Last few years have seen rapid developments in the mathematical tools for studying mixing times of Markov chains. However, most of the focus has been on finite-state Markov chains. Several engineering problems involve study of countable state Markov chains. Most popular examples are queueing systems that are used to model various resource allocation problems in networks, data centers, ride-hailing etc. In this work, we focus on the Erlang-C system (also known as M/M/n queue), and bound the Chi-square distance between the finite time queue length distribution and the stationary distribution for a finite number of servers. We then use these bounds to study the behavior in the many-server heavy-traffic asymptotic regimes. The Erlang-C model exhibits a phase transition at the so-called Halfin-Whitt regime. We show that our mixing rate matches the limiting behavior in the Super-Halfin-Whitt regime, and matches up to a constant factor in the Sub-Halfin-Whitt regime.
We obtain these results using the Lyapunov-Poincaré approach, where we first carefully design a Lyapunov function to obtain a negative drift outside a finite set. Within the finite set, we develop different strategies depending on the properties of the finite set to get a handle on the mixing behavior via a local Poincaré inequality.
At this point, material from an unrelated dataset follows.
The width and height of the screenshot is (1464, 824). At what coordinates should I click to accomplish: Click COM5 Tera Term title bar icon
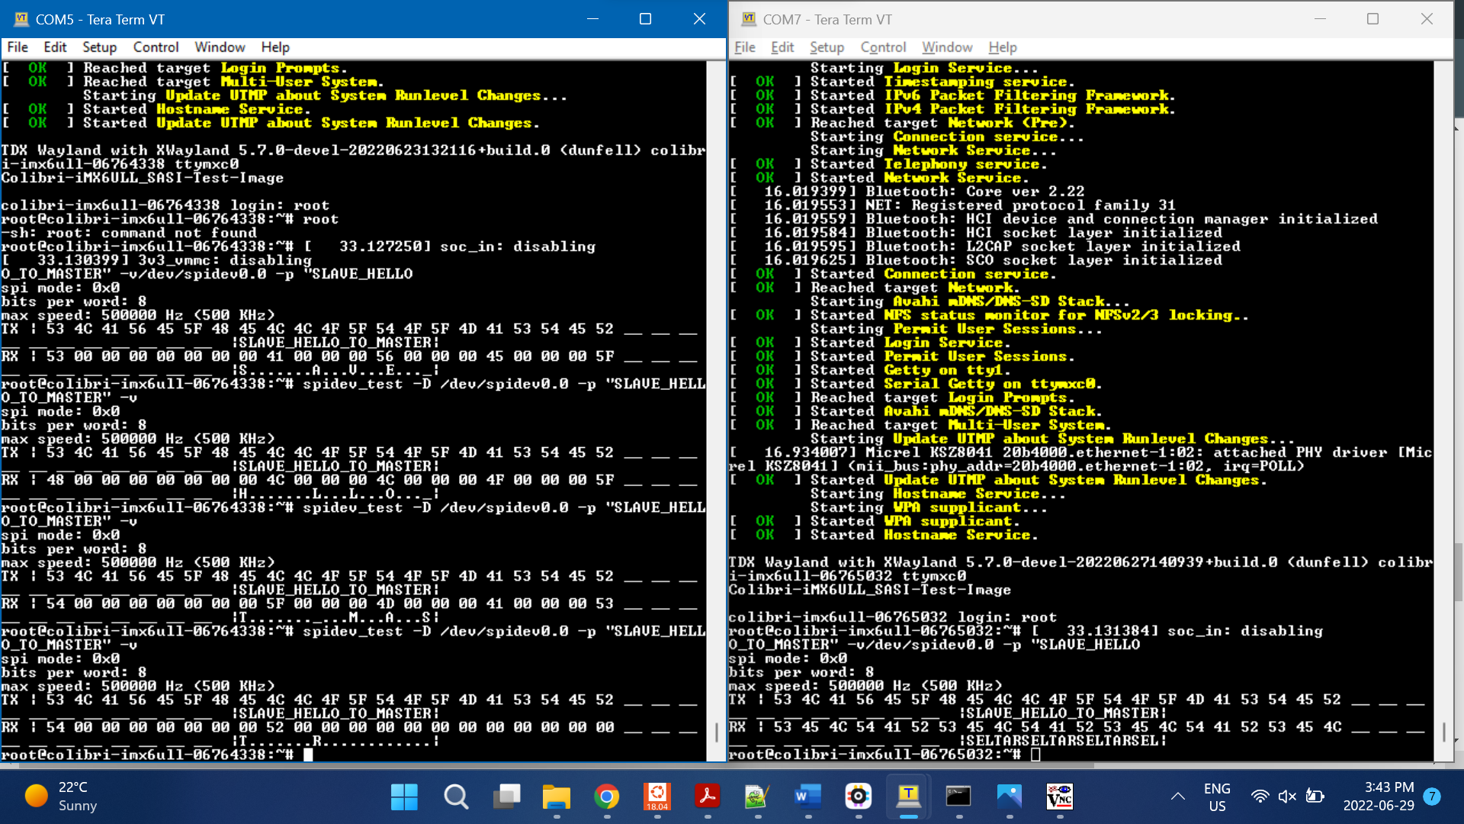(21, 19)
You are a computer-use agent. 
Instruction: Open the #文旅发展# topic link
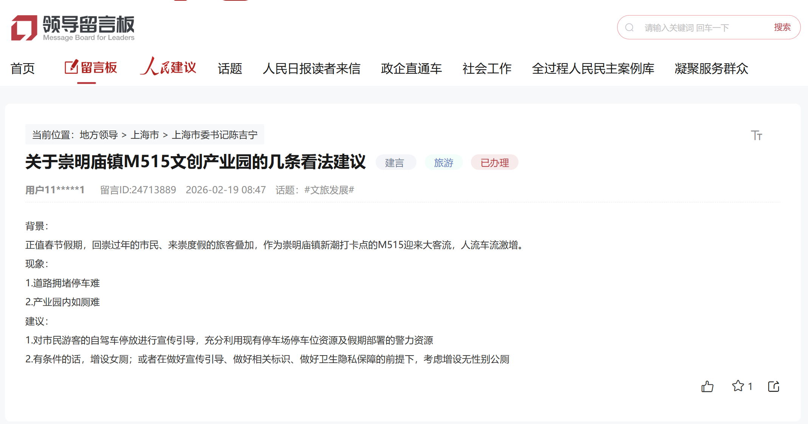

A key aspect of our methodological contribution is in obtaining tight guarantees in these two regions, which when combined give us tight mixing time bounds. We believe that this approach is of independent interest for studying mixing in reversible countable-state Markov chains more generally, and will serve as a stepping stone towards understanding the transient behavior of more general queueing systems.

Short Bio:
Siva Theja Maguluri is Fouts Family Early Career Professor and an Associate Professor in the H. Milton Stewart School of Industrial and Systems Engineering at Georgia Tech. He obtained his Ph.D. and MS in ECE as well as MS in Applied Math from UIUC, and B.Tech in Electrical Engineering from IIT Madras. His research interests span the areas of Control, Optimization, Algorithms and Applied Probability. In particular, he works on Reinforcement Learning theory, scheduling, resource allocation and revenue optimization problems that arise in a variety of systems. His research and teaching are recognized through several awards including the  “Best Publication in Applied Probability award, NSF CAREER award, second place award at INFORMS JFIG best paper competition, Student best paper award at IFIP Performance, CTL/BP Junior Faculty Teaching Excellence Award, and “Student Recognition of Excellence in Teaching: Class of 1934 CIOS Award.